PRE values help interpret practical importance: even statistically significant differences can explain only a small share of overall variability.

4.4 3. Do certain counties tend to have higher payment amounts?

camera_county <- camera %>%
  filter(!is.na(payment_amount), !is.na(county))
ggplot(camera_county, aes(x = county, y = payment_amount)) +
  geom_boxplot() +
  coord_flip() +
  theme_minimal() +
  labs(
    title = "Payment Amounts by County",
    x = "County",
    y = "Payment Amount ($)"
  )
Figure 4.3: Boxplots of payment amounts by county.

Most counties have medians between about $50–$100, but outliers are high across the board. Differences between counties appear modest compared to the overall spread.

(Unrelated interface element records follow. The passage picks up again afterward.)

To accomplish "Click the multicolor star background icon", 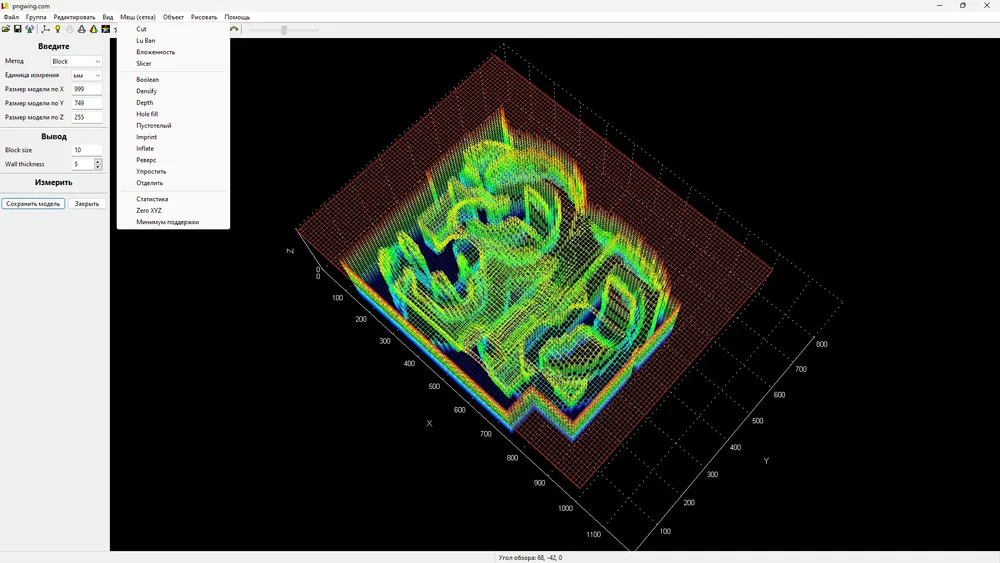I will pyautogui.click(x=106, y=29).
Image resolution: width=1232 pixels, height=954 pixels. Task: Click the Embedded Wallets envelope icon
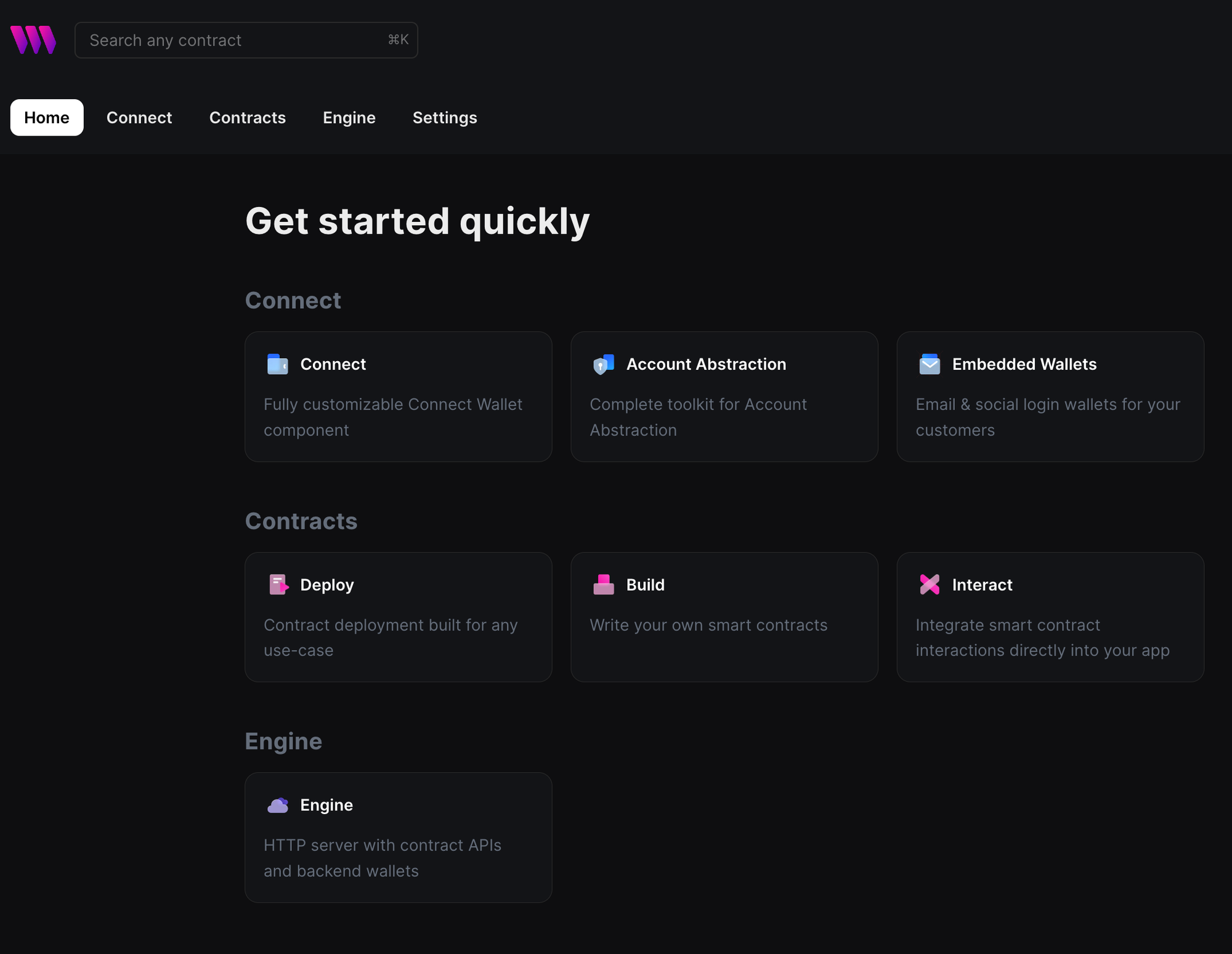tap(929, 364)
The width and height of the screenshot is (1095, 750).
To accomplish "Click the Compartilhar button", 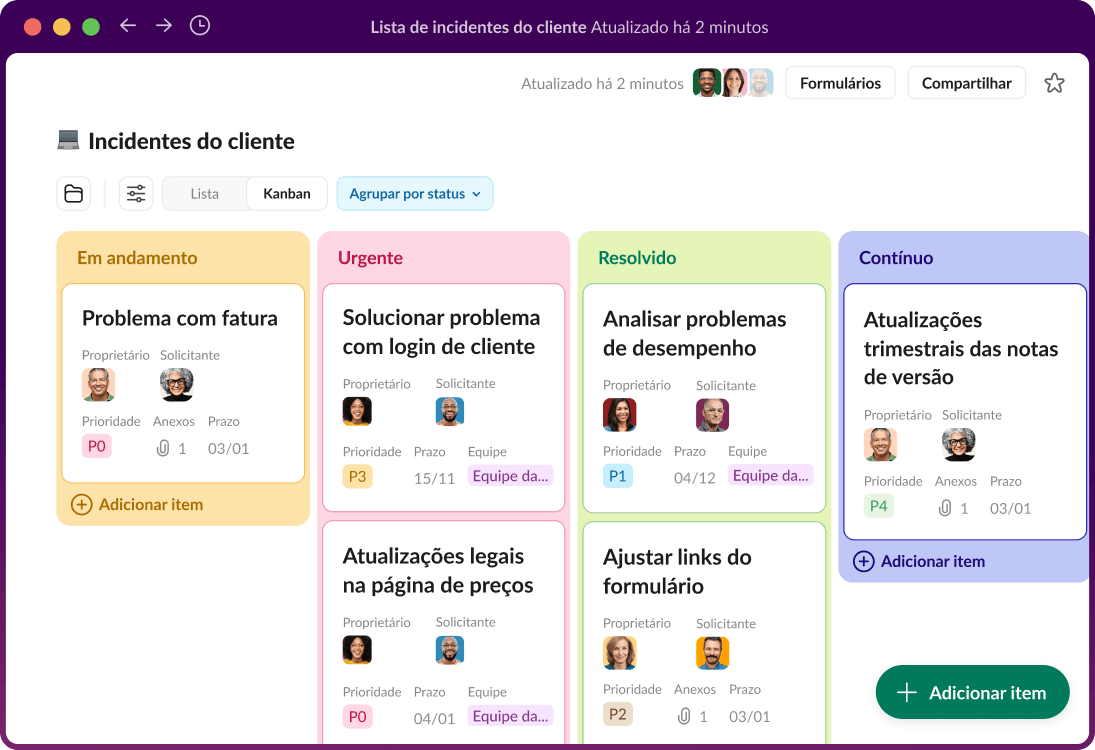I will [966, 83].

mosaic::favstats(payment_amount ~ county, data = camera_county) %>%
  arrange(desc(mean)) %>%
  knitr::kable() %>%
  kableExtra::kable_styling(full_width = FALSE)
Table 4.3: Descriptive statistics for payment amounts by county.
county min Q1 median Q3 max mean sd n missing
MN 0 50 50.00 77.365 289.38 74.19978 69.36448 5800 0
Richmond 0 0 65.00 115.000 196.61 60.83229 54.46480 1211 0
Kings County 0 0 65.00 115.000 296.47 60.37260 57.79348 15318 0
NY 0 0 65.00 115.000 278.60 59.75987 57.75214 22787 0
BK 0 50 50.00 75.040 287.85 58.77253 50.06585 10563 0
Queens County 0 0 45.00 108.660 322.51 57.55412 57.13602 13880 0
QN 0 50 50.00 75.000 304.90 54.90047 39.47321 8926 0
ST 0 50 50.00 50.000 250.00 50.77564 23.46841 1885 0
BX 0 0 26.83 75.000 320.94 44.19731 52.81800 10993 0

Overall, payment amounts are similar across counties, with Manhattan showing slightly higher typical payments and high-value outliers.

4.4.1 One-way ANOVA

county_model <- aov(payment_amount ~ county, data = camera_county)
summary(county_model)
               Df    Sum Sq Mean Sq F value Pr(>F)    
county          8   3972906  496613   164.4 <2e-16 ***
Residuals   91354 276041085    3022                   
---
Signif. codes:  0 '***' 0.001 '**' 0.01 '*' 0.05 '.' 0.1 ' ' 1
y_county <- camera_county$payment_amount
ss_total_county <- sum((y_county - mean(y_county))^2)
ss_between_county <- anova(county_model)["county", "Sum Sq"]
pre_county <- ss_between_county / ss_total_county
round(pre_county, 3)
[1] 0.014

4.5 Conclusion

Based on these results, the law firm should prioritize outreach to New York drivers and to violations issued by higher-cost agencies (especially Traffic and Police-related agencies), since these show higher typical payments and more extreme outliers. County differences are statistically detectable but appear modest in practical terms compared to the overall variation in payment amounts.